Behind-the-scenes conditions helped the two actors bond quickly. Due to COVID-19, they lived with their director, writer, and assistant director under quarantine before filming the play at Detroit’s Jam Handy. They relied heavily on technology to rehearse, produce, and capture the performance. They followed protocols to isolate and communicated digitally from their rooms. Even so, director Cacaci tested positive and moved to an alternate location. Pierce and Robinson had just about 10 days to rehearse in one another’s presence prior to filming.
It went surprisingly well, Pierce says. “It was quite an interesting experiment and I realized that I want technology to advance as much as possible.”
There’s actually a silver lining in the digital realm, he admits. UMS’ January 2021 premiere of “Some Old Black Man” reached all 50 states, six continents, and some 30 countries.
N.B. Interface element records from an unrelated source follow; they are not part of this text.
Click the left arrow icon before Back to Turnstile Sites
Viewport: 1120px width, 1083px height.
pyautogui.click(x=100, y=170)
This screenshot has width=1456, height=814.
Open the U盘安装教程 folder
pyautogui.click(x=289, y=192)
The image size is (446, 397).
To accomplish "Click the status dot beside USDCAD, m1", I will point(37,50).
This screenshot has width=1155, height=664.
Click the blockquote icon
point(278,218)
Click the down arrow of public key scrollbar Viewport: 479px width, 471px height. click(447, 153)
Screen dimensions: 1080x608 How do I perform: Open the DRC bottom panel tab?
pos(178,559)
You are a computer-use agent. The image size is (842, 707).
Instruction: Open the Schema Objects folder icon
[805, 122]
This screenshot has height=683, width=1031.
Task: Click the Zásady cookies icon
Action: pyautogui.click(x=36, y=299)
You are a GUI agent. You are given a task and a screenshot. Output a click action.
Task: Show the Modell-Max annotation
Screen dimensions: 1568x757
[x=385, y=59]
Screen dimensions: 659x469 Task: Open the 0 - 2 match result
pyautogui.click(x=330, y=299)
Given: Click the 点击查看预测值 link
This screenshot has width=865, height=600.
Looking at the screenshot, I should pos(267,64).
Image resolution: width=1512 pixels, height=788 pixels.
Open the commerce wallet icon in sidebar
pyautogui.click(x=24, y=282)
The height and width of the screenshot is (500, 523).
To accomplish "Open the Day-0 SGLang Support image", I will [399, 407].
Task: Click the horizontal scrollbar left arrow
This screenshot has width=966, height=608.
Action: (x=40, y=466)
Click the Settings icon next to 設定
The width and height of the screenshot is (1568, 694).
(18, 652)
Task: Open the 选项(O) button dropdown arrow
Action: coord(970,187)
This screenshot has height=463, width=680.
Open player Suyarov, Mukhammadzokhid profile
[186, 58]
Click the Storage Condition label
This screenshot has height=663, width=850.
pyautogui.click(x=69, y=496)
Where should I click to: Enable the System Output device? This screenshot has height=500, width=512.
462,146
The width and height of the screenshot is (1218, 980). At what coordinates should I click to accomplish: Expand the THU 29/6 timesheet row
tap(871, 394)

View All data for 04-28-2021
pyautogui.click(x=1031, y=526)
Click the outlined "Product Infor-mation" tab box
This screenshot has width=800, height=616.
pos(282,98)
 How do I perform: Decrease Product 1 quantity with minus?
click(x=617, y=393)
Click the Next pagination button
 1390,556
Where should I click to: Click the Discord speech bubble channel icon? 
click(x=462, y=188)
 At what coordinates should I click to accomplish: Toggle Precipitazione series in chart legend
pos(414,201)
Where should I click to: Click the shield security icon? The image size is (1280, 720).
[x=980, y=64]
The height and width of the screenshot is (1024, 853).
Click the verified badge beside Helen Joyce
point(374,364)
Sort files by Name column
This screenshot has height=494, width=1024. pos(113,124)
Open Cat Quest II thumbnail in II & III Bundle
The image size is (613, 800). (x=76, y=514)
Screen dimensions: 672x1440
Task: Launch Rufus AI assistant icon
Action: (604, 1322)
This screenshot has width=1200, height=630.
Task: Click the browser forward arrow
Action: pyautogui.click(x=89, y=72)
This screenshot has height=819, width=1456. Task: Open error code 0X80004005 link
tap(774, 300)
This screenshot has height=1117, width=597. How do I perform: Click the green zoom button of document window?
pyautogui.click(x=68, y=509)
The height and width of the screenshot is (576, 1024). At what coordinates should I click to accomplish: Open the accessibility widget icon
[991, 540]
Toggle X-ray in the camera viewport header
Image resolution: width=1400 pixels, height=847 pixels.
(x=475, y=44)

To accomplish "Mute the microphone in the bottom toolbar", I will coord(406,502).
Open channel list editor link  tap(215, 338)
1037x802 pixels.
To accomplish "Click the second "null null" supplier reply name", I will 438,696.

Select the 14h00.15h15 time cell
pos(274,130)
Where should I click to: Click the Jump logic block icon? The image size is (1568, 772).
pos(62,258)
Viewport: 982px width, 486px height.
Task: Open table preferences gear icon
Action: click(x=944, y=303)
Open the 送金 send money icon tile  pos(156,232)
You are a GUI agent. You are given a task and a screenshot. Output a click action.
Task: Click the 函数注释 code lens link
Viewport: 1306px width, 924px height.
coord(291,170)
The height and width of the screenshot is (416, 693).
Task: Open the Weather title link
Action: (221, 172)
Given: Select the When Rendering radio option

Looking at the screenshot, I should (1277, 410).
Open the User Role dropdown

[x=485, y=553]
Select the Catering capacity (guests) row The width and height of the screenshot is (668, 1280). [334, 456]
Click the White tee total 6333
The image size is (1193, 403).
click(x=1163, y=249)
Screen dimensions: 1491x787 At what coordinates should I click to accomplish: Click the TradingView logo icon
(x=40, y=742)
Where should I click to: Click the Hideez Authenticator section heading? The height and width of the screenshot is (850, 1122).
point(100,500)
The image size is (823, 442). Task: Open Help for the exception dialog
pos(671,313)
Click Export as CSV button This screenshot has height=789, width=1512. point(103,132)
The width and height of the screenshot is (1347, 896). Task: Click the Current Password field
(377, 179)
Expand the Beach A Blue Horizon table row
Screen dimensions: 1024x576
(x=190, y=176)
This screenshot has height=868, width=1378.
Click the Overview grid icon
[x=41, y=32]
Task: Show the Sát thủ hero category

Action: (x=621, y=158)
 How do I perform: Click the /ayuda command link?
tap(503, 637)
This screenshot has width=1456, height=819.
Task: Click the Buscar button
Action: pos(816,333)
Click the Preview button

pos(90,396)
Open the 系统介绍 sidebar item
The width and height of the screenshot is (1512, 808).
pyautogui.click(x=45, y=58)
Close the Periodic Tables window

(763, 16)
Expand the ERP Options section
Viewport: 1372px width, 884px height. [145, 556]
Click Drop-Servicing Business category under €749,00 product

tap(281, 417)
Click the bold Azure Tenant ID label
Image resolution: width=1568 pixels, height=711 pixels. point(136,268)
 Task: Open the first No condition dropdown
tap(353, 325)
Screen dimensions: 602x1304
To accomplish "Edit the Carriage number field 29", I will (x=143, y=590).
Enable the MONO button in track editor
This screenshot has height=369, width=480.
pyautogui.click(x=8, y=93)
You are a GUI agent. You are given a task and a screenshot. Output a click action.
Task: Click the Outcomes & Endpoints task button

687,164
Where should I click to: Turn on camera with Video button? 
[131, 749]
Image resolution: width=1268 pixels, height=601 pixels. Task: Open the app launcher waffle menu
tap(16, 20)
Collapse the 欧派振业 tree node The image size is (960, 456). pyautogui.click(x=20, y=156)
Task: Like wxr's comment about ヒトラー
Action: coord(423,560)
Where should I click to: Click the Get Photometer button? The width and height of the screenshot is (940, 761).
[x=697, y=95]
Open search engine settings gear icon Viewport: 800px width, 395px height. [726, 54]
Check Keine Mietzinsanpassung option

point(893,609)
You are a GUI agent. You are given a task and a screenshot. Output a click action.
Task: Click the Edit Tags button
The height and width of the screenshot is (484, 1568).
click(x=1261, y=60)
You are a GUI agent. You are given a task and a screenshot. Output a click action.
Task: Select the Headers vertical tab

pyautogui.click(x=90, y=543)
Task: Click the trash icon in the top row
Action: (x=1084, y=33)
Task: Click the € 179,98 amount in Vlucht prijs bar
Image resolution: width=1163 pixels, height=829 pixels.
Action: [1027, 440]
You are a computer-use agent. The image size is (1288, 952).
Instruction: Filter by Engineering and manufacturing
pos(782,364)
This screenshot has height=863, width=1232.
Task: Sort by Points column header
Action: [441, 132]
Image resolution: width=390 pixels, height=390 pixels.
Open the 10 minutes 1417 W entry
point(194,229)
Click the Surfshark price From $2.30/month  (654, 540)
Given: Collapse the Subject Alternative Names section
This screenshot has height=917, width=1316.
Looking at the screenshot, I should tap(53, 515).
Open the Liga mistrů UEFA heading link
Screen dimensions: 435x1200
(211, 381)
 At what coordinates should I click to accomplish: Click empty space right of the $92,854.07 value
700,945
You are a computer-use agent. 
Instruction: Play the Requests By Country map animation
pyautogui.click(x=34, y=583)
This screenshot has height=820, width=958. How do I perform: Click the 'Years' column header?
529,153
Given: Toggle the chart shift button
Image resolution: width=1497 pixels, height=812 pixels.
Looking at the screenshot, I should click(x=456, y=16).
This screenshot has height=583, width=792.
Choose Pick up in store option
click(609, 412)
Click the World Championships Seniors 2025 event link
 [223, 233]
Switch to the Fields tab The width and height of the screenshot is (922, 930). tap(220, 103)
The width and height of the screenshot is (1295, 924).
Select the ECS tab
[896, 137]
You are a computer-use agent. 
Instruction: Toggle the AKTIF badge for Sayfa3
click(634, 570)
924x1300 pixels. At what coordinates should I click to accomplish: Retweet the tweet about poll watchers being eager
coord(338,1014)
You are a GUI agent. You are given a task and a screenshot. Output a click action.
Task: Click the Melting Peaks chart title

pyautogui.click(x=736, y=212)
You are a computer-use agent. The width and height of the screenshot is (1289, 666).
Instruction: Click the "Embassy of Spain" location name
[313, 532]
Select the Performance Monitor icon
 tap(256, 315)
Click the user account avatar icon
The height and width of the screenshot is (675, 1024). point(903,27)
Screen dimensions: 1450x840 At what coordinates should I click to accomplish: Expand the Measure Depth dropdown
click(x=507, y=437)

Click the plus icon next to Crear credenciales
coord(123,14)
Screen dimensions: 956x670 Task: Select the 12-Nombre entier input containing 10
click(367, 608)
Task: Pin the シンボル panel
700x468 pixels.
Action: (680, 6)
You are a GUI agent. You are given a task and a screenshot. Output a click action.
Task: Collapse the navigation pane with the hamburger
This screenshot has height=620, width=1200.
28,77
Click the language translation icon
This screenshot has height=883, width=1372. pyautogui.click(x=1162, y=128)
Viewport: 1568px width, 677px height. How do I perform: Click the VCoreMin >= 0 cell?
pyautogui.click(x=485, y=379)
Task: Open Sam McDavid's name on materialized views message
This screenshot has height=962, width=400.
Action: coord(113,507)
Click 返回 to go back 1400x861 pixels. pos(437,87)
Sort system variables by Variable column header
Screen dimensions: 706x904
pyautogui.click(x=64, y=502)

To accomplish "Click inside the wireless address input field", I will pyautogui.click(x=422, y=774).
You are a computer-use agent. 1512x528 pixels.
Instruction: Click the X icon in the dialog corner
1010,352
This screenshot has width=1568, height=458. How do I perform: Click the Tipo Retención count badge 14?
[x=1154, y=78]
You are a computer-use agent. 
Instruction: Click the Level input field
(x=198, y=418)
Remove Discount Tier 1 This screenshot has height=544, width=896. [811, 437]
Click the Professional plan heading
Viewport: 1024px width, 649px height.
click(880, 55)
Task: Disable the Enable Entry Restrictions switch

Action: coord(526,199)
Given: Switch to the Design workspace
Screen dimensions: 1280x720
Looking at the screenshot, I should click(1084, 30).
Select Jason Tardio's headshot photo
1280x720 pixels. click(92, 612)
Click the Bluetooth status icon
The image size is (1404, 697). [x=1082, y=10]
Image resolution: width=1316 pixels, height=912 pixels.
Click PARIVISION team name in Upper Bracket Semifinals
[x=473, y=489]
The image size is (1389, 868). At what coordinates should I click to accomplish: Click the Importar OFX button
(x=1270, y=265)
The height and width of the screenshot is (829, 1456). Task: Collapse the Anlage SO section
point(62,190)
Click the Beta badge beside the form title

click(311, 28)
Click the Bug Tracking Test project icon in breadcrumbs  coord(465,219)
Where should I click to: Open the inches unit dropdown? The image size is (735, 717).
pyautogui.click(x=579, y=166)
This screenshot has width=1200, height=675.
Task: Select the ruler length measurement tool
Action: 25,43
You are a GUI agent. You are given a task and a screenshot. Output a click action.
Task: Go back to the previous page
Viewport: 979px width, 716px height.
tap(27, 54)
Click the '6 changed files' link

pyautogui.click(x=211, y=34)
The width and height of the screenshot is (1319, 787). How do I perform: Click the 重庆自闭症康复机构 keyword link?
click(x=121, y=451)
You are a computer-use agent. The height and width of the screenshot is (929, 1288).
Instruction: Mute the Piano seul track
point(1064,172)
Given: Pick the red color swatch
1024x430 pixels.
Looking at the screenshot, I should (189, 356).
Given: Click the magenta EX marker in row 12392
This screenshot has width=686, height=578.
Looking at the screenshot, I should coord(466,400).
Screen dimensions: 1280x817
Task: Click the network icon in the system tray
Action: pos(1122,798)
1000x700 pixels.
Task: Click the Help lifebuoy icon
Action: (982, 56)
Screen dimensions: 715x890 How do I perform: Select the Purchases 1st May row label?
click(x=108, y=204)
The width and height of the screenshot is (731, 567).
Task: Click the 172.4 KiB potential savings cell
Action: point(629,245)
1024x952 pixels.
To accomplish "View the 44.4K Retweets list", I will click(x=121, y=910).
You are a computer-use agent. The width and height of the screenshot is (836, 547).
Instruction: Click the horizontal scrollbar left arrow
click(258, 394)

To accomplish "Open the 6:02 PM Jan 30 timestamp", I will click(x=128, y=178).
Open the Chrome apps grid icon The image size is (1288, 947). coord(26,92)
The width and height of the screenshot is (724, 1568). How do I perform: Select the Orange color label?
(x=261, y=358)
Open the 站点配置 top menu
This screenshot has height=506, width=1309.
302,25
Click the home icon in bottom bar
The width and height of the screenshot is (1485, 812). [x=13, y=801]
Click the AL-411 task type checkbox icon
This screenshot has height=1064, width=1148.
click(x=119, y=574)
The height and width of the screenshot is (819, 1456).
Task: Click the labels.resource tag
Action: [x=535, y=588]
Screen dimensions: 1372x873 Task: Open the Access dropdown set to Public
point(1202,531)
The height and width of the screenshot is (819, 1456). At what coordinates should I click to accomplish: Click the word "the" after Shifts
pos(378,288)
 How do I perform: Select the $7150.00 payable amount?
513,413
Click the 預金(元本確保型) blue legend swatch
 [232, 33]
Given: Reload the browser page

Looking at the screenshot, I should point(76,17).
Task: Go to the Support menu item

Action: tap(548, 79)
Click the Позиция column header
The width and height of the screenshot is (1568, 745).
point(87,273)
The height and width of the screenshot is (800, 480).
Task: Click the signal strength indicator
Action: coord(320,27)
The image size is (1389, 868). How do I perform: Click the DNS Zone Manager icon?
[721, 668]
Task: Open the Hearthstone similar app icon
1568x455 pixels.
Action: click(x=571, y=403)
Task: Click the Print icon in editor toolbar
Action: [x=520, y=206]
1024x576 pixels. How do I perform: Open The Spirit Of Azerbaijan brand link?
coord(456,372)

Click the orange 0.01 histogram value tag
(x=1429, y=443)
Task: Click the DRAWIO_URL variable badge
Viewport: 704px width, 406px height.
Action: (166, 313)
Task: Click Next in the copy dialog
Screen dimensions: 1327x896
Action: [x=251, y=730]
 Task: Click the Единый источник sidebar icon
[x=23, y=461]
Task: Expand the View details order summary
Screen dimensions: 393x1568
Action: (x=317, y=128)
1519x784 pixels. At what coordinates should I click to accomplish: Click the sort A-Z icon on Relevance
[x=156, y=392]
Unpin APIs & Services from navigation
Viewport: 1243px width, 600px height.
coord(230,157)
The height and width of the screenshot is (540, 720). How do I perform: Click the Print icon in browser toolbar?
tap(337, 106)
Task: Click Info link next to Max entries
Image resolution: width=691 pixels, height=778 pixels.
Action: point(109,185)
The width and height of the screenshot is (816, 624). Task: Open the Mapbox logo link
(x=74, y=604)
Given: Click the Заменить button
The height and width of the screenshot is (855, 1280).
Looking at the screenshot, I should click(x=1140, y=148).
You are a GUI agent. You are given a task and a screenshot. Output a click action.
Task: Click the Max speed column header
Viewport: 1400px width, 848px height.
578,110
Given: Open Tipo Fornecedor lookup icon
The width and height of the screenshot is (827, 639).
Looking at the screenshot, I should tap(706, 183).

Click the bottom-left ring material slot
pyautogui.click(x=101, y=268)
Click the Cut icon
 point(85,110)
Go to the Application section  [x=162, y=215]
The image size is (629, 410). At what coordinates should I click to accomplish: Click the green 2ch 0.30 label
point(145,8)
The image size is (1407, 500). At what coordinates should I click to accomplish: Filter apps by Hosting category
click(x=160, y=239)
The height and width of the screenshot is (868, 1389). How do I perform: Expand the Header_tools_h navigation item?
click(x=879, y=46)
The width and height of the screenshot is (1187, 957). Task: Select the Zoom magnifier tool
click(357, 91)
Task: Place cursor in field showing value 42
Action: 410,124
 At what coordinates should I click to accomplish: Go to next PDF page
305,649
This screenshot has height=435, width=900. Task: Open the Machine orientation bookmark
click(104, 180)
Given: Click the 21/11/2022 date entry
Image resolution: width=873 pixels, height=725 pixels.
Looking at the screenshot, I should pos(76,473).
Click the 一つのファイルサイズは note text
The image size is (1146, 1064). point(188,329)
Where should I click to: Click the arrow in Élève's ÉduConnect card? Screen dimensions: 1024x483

“So many people responded to the performance by saying, ‘It was great to see live theater again,’ and these were all people who saw it digitally,” Pierce says. “That’s cool. That’s exactly what we wanted them to feel.”
Don’t look back
Pierce has decided to keep riding that wave. While audiences stream ”Some Old Black Man,” the actor is already working in Cupertino, Calif., applying what he learned at UMS. He is preparing a digital production of “12 Angry Men … And Women: The Weight of the Wait” for Apple. The performance of monologues originated at Brooklyn’s Billie Holiday Theatre.
But Pierce wouldn’t be there now if he hadn’t first come to Ann Arbor on the advice of high school friend Wynton Marsalis. The musician recommended the world-class UMS to him by saying, “Man, these are some of the best presenters in the world, the high end of the gold standard,” Pierce says.
Just a different platform
The actor is pleased with how the emotional resonance of the father/son dynamic plays in the digital format. His own father, a widower at 96, lives in the New Orleans home he purchased in the 1950s. Pierce was a young adult when he learned his father had put aside his artistic aspirations to pursue a steady career as a studio photographer.“One of the things that I really loved about the play, in spite of all the conflict, is that you see a father and son who may be misconnecting, but who have a deep love for each other,” says Pierce. “It’s a father trying to be protective of his son, doing the best he can, hoping his dreams deferred are not his son’s dreams deferred. And that was reflected in my own personal life and relationship with my father.”
Sons and fathers are a recurring theme in Pierce’s life and art. As he aged into the role of father Willy Loman, Pierce says he responded to Miller’s universal themes: losing one’s way, chasing false hope, and fearing one’s best days have passed.
“That speaks to everyone across time and place,” Pierce says.
He hopes the new digital performance of “Some Old Black Man” will illuminate another absolute truth the creative team discovered by working during the pandemic.
“Technology does not inhibit our humanity,” Pierce says. “It actually amplifies our humanity in a different platform.”